By differentiating between these types, we can focus resources on what truly matters.
The Pitfall of Uniform Translation
Translators are often paid per word, regardless of content’s importance. This structure doesn’t account for the skill and effort needed for high-impact content.
Additionally, translators may lack the context to identify which sections deserve more attention, potentially compromising quality.
Gabriel emphasizes,
“Context is king in translation. Without it, even the best translators can miss the mark.”
Why AI Elevates the Need for Content Differentiation
AI translates content uniformly, without regard for the nuance between a compelling slogan and a technical paragraph. This lack of differentiation can dilute the effectiveness of critical content.
For instance, Gabriel states,
“AI can process massive volumes of text, but it doesn’t inherently understand the weight a single phrase might carry in a different culture.”
Treating all content with the same level of importance can result in missed opportunities for engaging users on a deeper level.
Labeling Content for Effective Localization
Categorizing content by importance streamlines translation:
- High Priority: UI elements, CTAs, and product descriptions, which directly affect user engagement.
- Medium Priority: Help articles and FAQs, which are useful but less visible.

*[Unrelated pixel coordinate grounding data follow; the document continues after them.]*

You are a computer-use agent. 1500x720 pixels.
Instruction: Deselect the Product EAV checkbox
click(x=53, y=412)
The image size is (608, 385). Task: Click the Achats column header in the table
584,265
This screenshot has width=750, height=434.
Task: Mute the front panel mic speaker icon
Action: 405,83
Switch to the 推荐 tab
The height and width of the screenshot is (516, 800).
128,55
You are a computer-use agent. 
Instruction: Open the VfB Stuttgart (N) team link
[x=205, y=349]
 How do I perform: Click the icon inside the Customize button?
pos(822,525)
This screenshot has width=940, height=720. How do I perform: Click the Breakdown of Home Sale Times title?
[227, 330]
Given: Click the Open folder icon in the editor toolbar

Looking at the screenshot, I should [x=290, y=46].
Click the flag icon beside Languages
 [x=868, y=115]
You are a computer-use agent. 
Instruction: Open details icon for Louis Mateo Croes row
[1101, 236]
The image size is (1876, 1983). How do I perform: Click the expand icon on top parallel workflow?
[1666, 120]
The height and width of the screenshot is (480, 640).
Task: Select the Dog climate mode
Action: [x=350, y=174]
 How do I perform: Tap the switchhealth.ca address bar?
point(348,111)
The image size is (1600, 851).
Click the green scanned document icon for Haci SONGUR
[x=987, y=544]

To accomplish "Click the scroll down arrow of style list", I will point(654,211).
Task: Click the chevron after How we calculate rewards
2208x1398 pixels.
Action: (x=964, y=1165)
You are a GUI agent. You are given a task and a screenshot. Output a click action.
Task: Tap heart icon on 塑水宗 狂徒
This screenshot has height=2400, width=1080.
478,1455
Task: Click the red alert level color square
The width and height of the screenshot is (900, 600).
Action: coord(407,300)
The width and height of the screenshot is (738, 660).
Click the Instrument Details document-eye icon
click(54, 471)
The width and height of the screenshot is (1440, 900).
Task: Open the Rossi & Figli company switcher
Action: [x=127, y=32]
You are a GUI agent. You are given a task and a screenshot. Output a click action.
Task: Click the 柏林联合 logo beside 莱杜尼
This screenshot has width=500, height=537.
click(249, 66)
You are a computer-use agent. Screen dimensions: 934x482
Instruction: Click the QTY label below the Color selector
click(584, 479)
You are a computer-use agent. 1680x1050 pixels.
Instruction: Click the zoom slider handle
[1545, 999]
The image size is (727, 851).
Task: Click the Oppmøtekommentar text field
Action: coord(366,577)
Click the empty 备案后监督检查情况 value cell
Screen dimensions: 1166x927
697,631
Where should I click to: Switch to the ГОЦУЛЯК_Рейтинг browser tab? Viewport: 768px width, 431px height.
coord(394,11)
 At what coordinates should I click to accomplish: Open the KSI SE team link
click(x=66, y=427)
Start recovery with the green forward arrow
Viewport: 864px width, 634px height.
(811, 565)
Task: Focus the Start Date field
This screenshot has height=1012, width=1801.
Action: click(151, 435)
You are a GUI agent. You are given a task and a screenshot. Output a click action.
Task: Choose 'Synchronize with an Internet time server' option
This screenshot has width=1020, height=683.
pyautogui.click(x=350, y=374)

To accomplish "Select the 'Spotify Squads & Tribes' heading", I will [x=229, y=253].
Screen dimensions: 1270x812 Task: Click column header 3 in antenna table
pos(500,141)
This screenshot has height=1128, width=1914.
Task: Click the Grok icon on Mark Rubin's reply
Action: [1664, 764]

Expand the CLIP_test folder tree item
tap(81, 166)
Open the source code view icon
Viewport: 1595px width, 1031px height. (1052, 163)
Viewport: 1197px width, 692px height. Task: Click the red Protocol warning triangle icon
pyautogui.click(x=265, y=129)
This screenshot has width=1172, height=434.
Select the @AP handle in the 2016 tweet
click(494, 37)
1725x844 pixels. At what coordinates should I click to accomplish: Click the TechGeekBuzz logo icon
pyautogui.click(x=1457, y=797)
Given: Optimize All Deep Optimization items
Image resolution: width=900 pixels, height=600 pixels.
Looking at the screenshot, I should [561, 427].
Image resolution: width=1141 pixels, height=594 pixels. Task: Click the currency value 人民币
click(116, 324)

- Low Priority: Outdated support documents or legacy content that doesn’t significantly impact the user experience.
Labeling in this way ensures that high-impact sections receive the necessary attention while less critical content can be handled more efficiently.
Rethinking Translator Compensation
A tiered payment structure aligns compensation with content’s value, incentivizing translators to put their best work into high-impact content. Clear systems are essential, allowing translators to understand why certain content is valued more and fostering trust in the process.
Leveraging Technology for Content Prioritization
Content management and translation systems can support workflows that handle content based on priority levels.
AI can help tag content and predict impact, but as Gabriel reminds us,
“No matter how advanced the technology, human insight is what drives true understanding.”
Steps to Implement Content Prioritization
To put this approach into action:
- Analyze and Label: Collaborate with content creators to categorize content before translation.
- Tailor Workflows: Assign more experienced translators to critical sections and adapt workflows accordingly.
- Flexible Pay Models: Implement a compensation structure that reflects the effort needed for high-priority content.
- Use the Right Tools: Invest in CMS and TMS tools that support content tagging and integrate with AI for streamlined processes.
Embracing Content Differentiation
Recognizing that not all words carry the same weight can enhance localization outcomes. Prioritizing high-impact content enables more meaningful engagement, efficient resource use, and an overall smarter approach to translation.